I also noticed that sometimes clicking in the GUI while it is laggy can lead to a reboot of the esp8266.

EDIT: it just happened again. Reboot reason is "Software/ System restart"

@christian-karsie
Copy link

Good afternoon.

I've the same problems as written above since I've updated from 0.5.66 to 0.6.0. First I thought that it is a problem with my hardware (Wemos board) but I've then changed to an esp8266 nodemcu with the same problems.

When the GUI is not working correct and I make an ping loop to the AhoyDTU boerd (esp8266 nodemcu) I see some ping losts and after I opened the WebGUI some seconds later, the esp8266 had make a automatic reboot. So something should be buggy.

@cyrax303
Copy link

cyrax303 commented Apr 2, 2023

I have also the problem with D1Mini and 0.6.0.
Sometimes it help if I use another browser, in mos times, must reboot the Processor…

@sumerland
Copy link

Not sure if it helps debugging... The errors mentioned above also appear in 0.5.96:
image
The important difference to 0.6.0 is that with 0.5.96 the DTU does not reboot.

@tastendruecker123
Copy link
Contributor

I have looked into this a bit more. I'm writing down what I have learned so far because there doesn't seem to be an obvious quick fix, and the issue of available heap space may also be relevant in the future, so this information might continue to be useful.
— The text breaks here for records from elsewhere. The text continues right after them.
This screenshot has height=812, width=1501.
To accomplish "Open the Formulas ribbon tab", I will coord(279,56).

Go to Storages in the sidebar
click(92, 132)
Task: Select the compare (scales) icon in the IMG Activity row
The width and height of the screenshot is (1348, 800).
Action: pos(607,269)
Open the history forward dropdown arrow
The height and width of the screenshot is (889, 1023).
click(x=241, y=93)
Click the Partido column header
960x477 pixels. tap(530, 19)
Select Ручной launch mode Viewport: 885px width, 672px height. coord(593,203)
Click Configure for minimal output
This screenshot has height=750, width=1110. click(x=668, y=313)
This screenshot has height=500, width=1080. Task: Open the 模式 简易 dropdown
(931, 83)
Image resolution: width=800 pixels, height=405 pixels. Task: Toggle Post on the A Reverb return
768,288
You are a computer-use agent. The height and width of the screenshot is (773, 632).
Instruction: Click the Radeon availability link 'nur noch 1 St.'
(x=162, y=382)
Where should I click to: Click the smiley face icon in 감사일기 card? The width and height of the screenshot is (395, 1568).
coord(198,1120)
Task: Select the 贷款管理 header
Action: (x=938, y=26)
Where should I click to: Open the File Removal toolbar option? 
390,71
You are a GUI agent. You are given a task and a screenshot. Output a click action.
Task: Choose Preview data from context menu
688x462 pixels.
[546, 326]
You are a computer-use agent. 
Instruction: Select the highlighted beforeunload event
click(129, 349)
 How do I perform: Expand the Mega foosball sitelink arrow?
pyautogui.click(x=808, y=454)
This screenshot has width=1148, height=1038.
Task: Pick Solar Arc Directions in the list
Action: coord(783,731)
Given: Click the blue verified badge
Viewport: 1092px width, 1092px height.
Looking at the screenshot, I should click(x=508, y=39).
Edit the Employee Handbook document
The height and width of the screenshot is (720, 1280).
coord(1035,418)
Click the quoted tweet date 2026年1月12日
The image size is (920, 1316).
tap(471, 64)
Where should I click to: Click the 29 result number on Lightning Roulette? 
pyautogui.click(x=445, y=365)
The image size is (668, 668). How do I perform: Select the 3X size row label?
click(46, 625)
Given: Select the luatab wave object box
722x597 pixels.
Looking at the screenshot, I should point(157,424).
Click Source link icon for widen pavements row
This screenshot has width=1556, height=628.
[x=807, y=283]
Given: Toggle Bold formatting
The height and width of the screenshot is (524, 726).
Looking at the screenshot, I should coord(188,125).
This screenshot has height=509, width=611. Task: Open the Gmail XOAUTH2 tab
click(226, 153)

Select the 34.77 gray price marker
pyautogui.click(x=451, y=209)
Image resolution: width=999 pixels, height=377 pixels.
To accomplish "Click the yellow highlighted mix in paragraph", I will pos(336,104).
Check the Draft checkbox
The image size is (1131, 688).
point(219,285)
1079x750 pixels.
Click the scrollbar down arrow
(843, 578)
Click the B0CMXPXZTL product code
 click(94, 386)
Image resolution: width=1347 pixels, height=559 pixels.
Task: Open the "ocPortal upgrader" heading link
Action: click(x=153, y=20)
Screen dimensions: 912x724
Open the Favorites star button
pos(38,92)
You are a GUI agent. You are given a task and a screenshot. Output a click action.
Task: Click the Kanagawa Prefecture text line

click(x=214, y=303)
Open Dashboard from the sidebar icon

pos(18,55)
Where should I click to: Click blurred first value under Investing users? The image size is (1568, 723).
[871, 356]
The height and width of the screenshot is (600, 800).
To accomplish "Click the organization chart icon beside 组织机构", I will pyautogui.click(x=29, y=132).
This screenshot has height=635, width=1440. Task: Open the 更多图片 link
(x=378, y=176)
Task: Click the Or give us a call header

I added a bit of code to output the available heap memory while a request is being processed at different stages of the request (at the beginning, before sending the response and after sending the response). On a dummy test system without an NRF connected the output looks like this: when accessing /setup:

`W: onSetup start: 13032

W: onSetup send: 12800
W: onSetup finish: 11536
W: onColor start: 11720
W: onColor send: 11528
W: onColor finish: 10936
W: onCss start: 10272
W: onCss send: 10080
W: onCss finish: 8816
W: onApiJs start: 8256
W: onApiJs send: 8040
W: onApiJs finish: 6776
W: onApi start: 13320
W: onApi send: 6912
W: onApi finish: 5752
W: onApi start: 13272
W: onApi send: 6840
W: onApi finish: 6352`

On a real system with one more inverter configured these numbers would be lower, obviously. While serving static files, the server seems to be running out of heap memory because multiple requests being processed at the same time, so the style.css or api.js requests typically fail because /setup and colors.css are still being processed. The API requests take quite a lot of heap memory as well, but they happen at a later stage, so they're not as problematic.

Possible fixes:

  • Increase the available heap memory. The ESP8266 Arduino core has an option to reduce the cache by 16kb and provide a secondary 16kb heap instead via build flags. Haven't looked at this in detail, but may be worth exploring.
  • Use browser caching for static files. Adding cache headers to the response would reduce the number of concurrent requests because the browser would only need to load these files once. However, it's important that we don't serve bad response data with a cache header so the browser doesn't cache the corrupted response.
  • Delay the response to wait for additional heap memory.
  • Combine the CSS files into one file to reduce the number of requests.
  • Use inline CSS or JS to reduce the number of requests.

@tastendruecker123
Copy link
Contributor

Some more information:

Random failures or crashes due to low heap problems seem to be pretty common with ESPAsyncWebserver if it needs to deal with several requests at once. As far as Ahoy goes, the following possible fixes seem like they'd be viable:

  • Change the order of the CSS/JS includes in the HTML files so api.js is loaded first and colors.css is loaded last. This will make the website a tiny bit slower to render, but at least if a request fails, it will just affect the color scheme, not the functionality. It's usually the last request that fails, and right now that's api.js.
  • Add cache headers to the response so the browser only has to download the CSS/JS files once. This should be safe because broken responses don't have any headers, so there's no risk of caching a bad response.
  • Add this PR to our version of ESPAsyncWebserver that has a number of improvements to prevent problems with low heap memory. This should fix the problem permanently and improve the overall stability of Ahoy.

@ziermmar
Copy link

ziermmar commented Apr 3, 2023

Similar problem here. After flashing the 0.6.0_prometheus version, the web-ui appears to become unstable after a while. Requests to the /api endpoint result in a "null" answer.

@tastendruecker123
Copy link
Contributor

Similar problem here. After flashing the 0.6.0_prometheus version, the web-ui appears to become unstable after a while. Requests to the /api endpoint result in a "null" answer.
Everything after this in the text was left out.